Quoted passage.
--- begin ---
Yes how dare you condem another and once again ON HIS PROPERTY. And yes how dare you suggest the DWR exhausted themselves. You don't understand this problem could have been prevented if they had exhausted themselves. They had 72 hours. Sometime within the 72 hours why didn't they show up. TOO LITTLE TOO LATE.


----------



## klbzdad

aimtokill said:


> klbzdad said:
> 
> 
> 
> Hmmmmm......guess who I get to sit across from tomorrow morning? Wonder why this story is so nice and fluffy. Let me be the first to say, I am so sorry Mr. Allen. I was wrong to condemn you and suggest that you did a **** thing wrong on your property. How dare I suggest that DWR exhausted themselves when you, sir were the one doing all the work. I stand humbled and corrected!
> 
> 
> 
> Yes how dare you condem another and once again ON HIS PROPERTY. And yes how dare you suggest the DWR exhausted themselves. You don't understand this problem could have been prevented if they had exhausted themselves. They had 72 hours. Sometime within the 72 hours why didn't they show up. TOO LITTLE TOO LATE.
Click to expand...

I was being facetious. I'm also not going to respond to you anymore because it doesn't do any good to argue with someone who's motives are clearly to antagonize. Hope the weather treats you well in Wyoming. Have a great day!


----------



## wyoming2utah

proutdoors said:


> Again, I am NOT taking sides.....BUT, I have to agree with aimtokill on a few points. 1)Posting the man's name and town is a 100% assurance of his family being affected!


So, then what? No names should ever be used on this site because it will affect their family? BS! This man's actions affected his family...his actions! If he didn't want to face consequences, he should have thought more about his actions. No one as far as I can see claimed that he broke the law, people are upset about his actions--killing elk and deer. That is a fact. I think this fear about using his name is stupid....
--- end ---
Supplied data.
--- begin ---
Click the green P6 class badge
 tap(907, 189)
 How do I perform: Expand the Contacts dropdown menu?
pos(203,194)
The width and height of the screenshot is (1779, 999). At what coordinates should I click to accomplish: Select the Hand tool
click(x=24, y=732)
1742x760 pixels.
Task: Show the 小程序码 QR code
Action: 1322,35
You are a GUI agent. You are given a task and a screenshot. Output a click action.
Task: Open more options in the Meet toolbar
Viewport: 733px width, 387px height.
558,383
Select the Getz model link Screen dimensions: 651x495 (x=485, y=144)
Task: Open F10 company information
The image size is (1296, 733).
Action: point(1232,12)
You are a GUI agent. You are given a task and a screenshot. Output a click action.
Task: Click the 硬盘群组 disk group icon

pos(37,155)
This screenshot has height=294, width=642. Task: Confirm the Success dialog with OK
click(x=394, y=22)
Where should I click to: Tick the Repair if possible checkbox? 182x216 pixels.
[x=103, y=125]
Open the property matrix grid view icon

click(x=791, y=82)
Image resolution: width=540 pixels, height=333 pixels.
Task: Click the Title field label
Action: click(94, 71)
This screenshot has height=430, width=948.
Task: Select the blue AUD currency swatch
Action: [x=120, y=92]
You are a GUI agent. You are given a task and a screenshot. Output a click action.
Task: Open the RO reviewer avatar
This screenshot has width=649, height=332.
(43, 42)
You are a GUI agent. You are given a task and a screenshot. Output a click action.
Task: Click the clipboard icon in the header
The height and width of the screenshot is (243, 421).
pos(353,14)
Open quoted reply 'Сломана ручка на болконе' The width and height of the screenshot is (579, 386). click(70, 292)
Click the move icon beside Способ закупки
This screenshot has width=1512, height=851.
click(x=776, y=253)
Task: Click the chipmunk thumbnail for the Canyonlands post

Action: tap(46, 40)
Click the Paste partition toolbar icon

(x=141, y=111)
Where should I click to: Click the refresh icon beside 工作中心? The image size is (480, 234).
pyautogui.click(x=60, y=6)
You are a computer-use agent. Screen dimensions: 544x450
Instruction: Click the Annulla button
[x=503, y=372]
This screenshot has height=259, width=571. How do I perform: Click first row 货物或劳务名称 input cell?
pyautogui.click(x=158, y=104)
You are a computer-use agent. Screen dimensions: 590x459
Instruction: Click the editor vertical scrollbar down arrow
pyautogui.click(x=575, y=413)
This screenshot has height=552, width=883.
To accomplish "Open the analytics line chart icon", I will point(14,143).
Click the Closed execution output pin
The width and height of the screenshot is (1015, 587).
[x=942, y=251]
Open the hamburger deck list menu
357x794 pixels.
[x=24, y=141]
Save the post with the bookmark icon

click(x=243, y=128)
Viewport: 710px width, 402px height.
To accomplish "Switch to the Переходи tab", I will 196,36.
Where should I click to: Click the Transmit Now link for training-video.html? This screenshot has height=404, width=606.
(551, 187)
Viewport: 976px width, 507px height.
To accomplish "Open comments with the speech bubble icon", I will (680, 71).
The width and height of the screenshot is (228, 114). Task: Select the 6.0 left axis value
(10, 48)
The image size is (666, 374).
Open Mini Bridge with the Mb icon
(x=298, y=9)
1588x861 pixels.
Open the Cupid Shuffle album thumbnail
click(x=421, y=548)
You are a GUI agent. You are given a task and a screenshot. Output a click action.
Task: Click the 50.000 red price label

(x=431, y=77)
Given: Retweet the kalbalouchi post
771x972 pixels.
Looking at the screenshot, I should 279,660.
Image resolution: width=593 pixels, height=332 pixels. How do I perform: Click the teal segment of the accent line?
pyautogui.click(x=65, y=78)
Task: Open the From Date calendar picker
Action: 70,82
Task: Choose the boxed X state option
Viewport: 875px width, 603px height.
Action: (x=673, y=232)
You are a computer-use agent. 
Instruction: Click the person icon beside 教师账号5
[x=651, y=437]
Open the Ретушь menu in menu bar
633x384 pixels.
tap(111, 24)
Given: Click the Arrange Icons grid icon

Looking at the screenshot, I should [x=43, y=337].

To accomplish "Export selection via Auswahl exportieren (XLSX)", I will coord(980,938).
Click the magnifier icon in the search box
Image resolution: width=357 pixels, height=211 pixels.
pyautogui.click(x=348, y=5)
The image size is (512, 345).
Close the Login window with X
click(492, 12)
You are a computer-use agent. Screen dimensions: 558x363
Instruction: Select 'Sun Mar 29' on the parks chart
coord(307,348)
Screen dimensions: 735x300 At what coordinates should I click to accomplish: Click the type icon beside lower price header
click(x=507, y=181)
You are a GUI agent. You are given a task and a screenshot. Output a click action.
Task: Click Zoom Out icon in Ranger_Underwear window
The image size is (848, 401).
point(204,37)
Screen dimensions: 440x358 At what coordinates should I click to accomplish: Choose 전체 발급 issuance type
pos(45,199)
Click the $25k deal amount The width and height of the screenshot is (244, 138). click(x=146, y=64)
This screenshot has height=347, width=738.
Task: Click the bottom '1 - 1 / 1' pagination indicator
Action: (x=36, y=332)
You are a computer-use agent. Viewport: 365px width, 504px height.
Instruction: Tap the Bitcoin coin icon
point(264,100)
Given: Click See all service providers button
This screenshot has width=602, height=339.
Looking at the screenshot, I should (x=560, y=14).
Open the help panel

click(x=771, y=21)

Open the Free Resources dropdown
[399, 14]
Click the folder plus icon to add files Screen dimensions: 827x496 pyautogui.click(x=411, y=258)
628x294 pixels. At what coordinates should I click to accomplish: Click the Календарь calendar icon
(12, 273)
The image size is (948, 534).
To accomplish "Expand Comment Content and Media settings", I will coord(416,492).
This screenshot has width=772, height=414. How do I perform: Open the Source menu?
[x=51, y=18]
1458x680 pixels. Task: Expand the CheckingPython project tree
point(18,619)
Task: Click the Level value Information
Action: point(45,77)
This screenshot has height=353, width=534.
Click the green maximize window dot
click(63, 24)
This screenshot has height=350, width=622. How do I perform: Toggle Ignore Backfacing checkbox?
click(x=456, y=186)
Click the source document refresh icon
--- end ---
Exercise tasks.
1. In the forum thread, what actions does wyoming2utah say people are upset about?
2. Please count the rows that contain the string "price" and reply with the number alone.
The rows and the forum thread come from separate sources.

Solutions for each task.
1. Killing elk and deer.

2. 2